Researchers investigated the robustness and generalisability of a deep learning network for deriving synthetic CT from MRI of head neck cancer patients and found they were similar to those based on CT, suggesting a robust and reliable method.
Radiotherapy planning based only on PET/MRI lacks CT information required for dose calculations. In this study, published 26 July in Advances in Radiation Oncology, a deep learning model for creating synthetic CT (sCT) from MRI in head and neck cancer patients which was previously developed was examined using two scenarios: i) using an independent external dataset, and ii) using a local dataset after an update of the model related to scanner software-induced changes to the input MRI.

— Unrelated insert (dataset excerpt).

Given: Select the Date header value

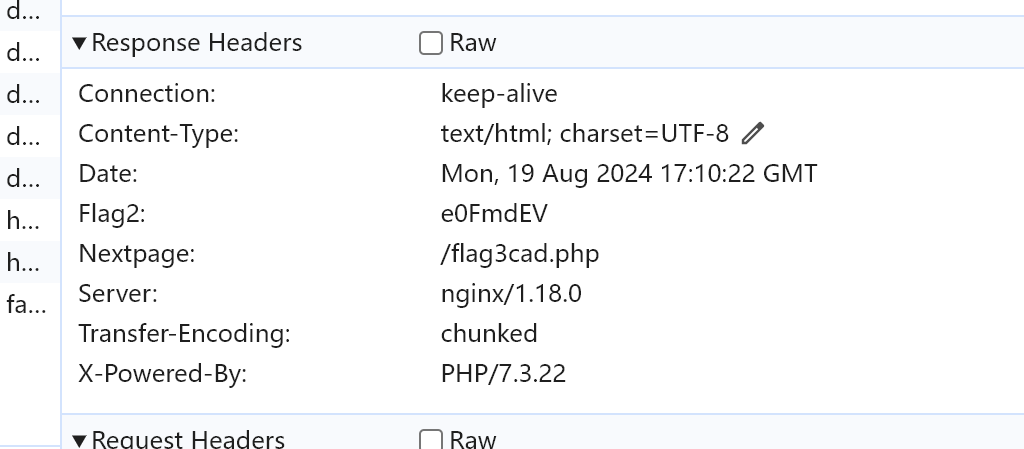Looking at the screenshot, I should click(x=628, y=174).
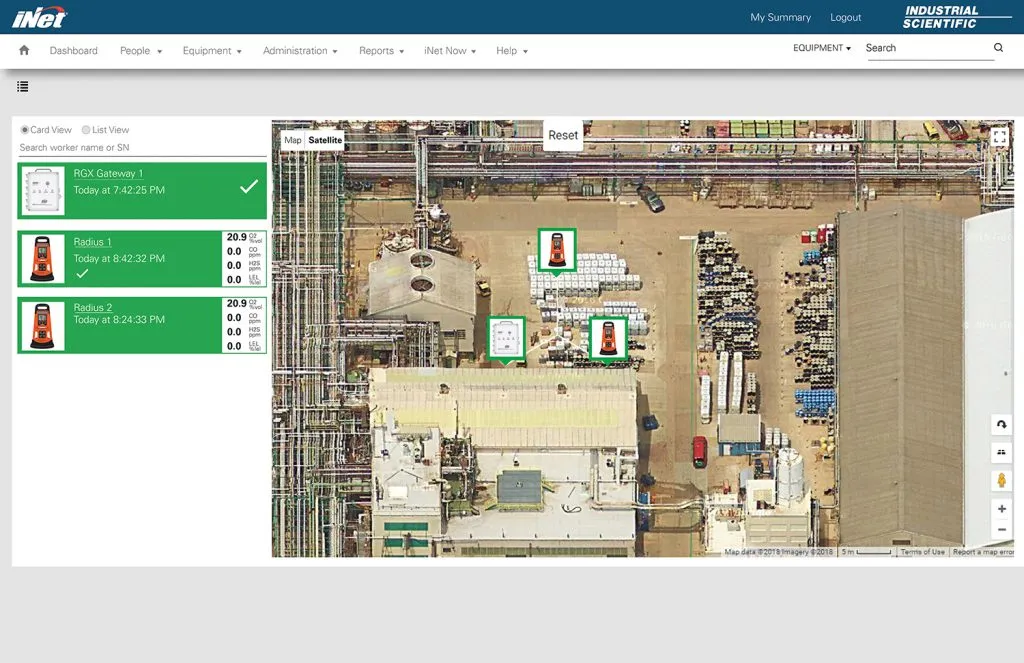
Task: Open the Dashboard menu item
Action: 74,51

In this small, multi-centre study, six patients from an external site and 17 patients from a local cohort were underwent a CT and a PET/MRI with a Dixon MRI sequence over either one (external) or two (local) bed-positions. For the external cohort, a previously developed deep learning model for deriving sCT from Dixon MRI was directly applied. For the local cohort, investigators adapted the model for an upgraded MRI acquisition using transfer learning and evaluated it in a leave-one-out process. The sCT mean-absolute-error (MAE) for each patient was assessed. Radiotherapy dose plans based on sCT and CT were compared by assessing relevant absorbed dose differences in target volumes and organs-at-risk (OARs).

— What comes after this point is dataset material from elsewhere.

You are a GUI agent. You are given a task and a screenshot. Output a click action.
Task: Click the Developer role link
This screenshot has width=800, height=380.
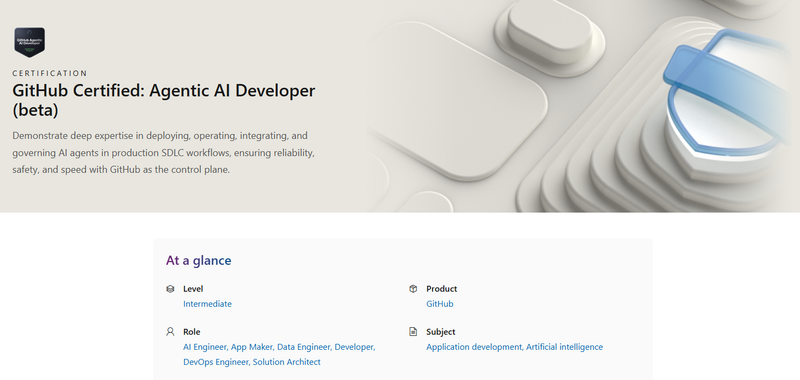pyautogui.click(x=355, y=347)
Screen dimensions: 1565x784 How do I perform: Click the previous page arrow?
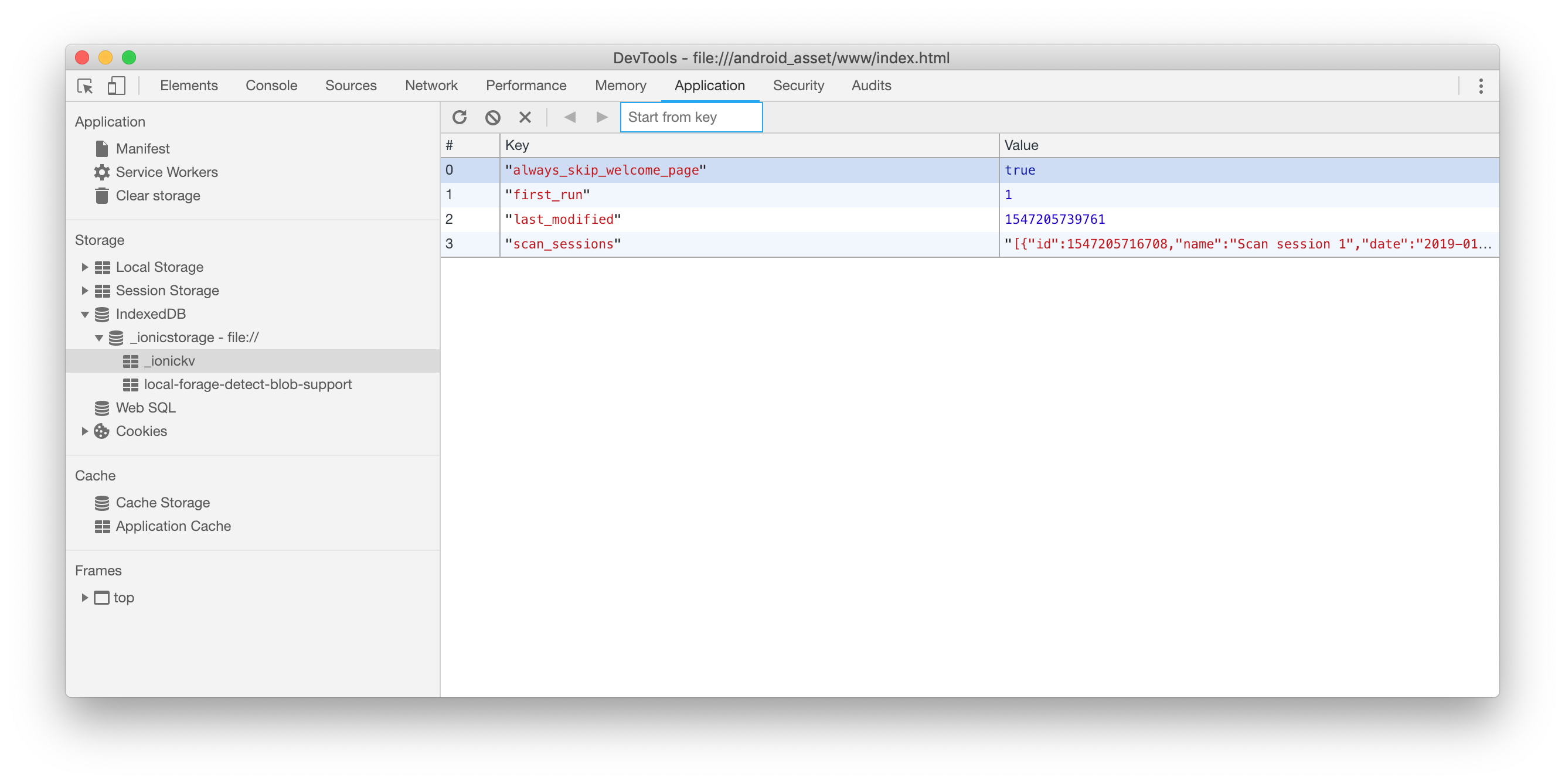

The authors sought to test the robustness and generalisability of this deep learning method for deriving sCT from MRI for radiotherapy usage and they found that the derived sCT images produced radiotherapy dose distributions that were indeed very similar to those calculated on the reference CT suggesting a robust and reliable method.

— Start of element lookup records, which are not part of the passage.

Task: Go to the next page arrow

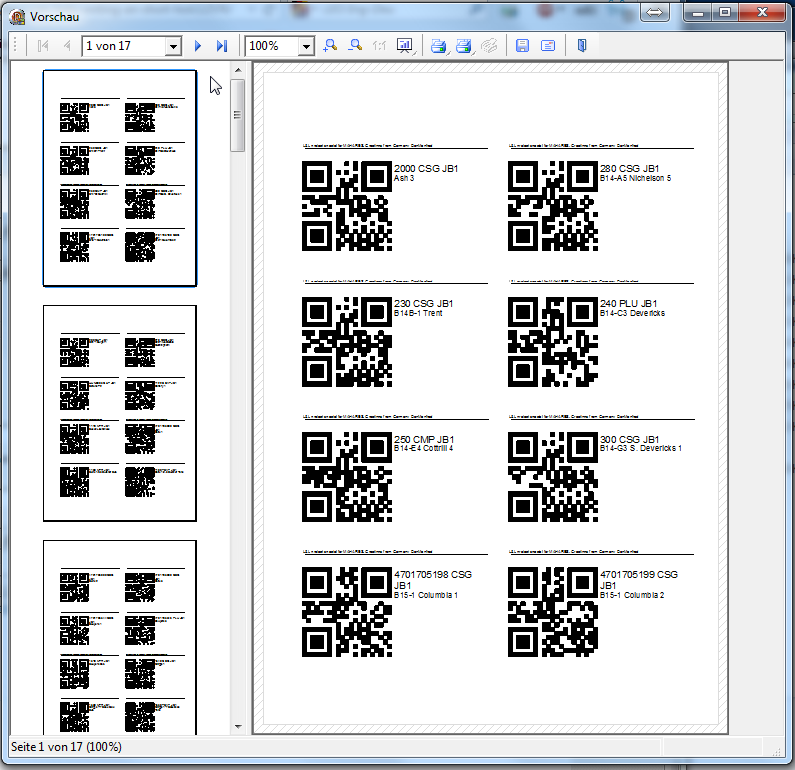Action: point(198,46)
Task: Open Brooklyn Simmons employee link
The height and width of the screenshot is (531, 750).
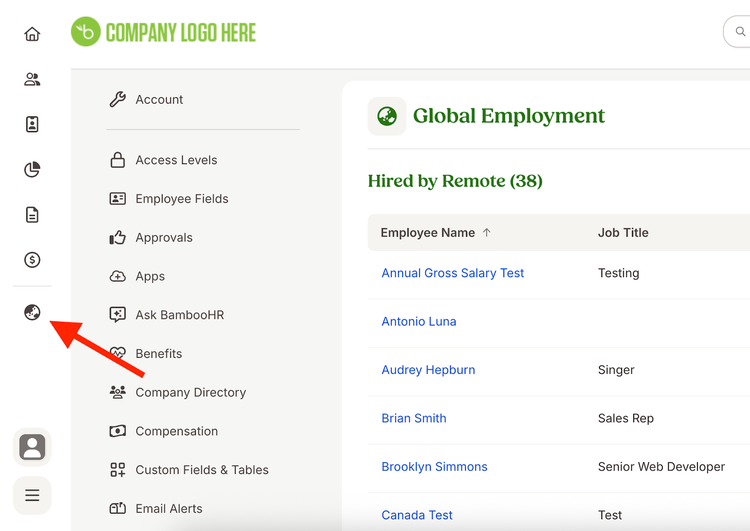Action: tap(434, 466)
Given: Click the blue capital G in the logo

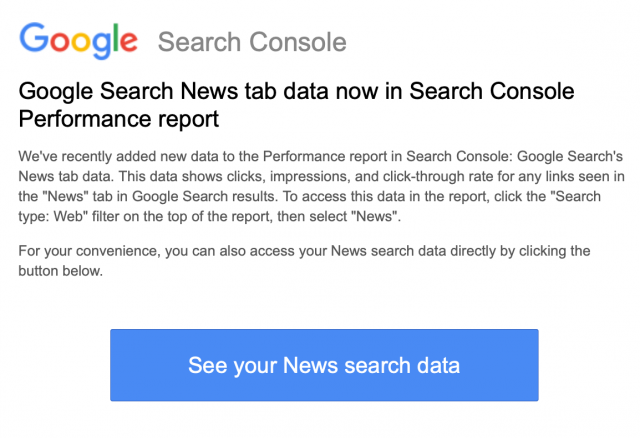Looking at the screenshot, I should coord(34,38).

Besides the challenge of accurate dose calculation, the researchers note that radiotherapy planning using solely PET/MRI is challenging because of reliable patient positioning (not an issue in this study); the ability of the sCT to match with cone beam CT as a means to determine couch movement on the linac; geometric distortions for MRI; and finally attenuation correction of PET. The authors discuss these challenges in a previous study currently submitted for publication.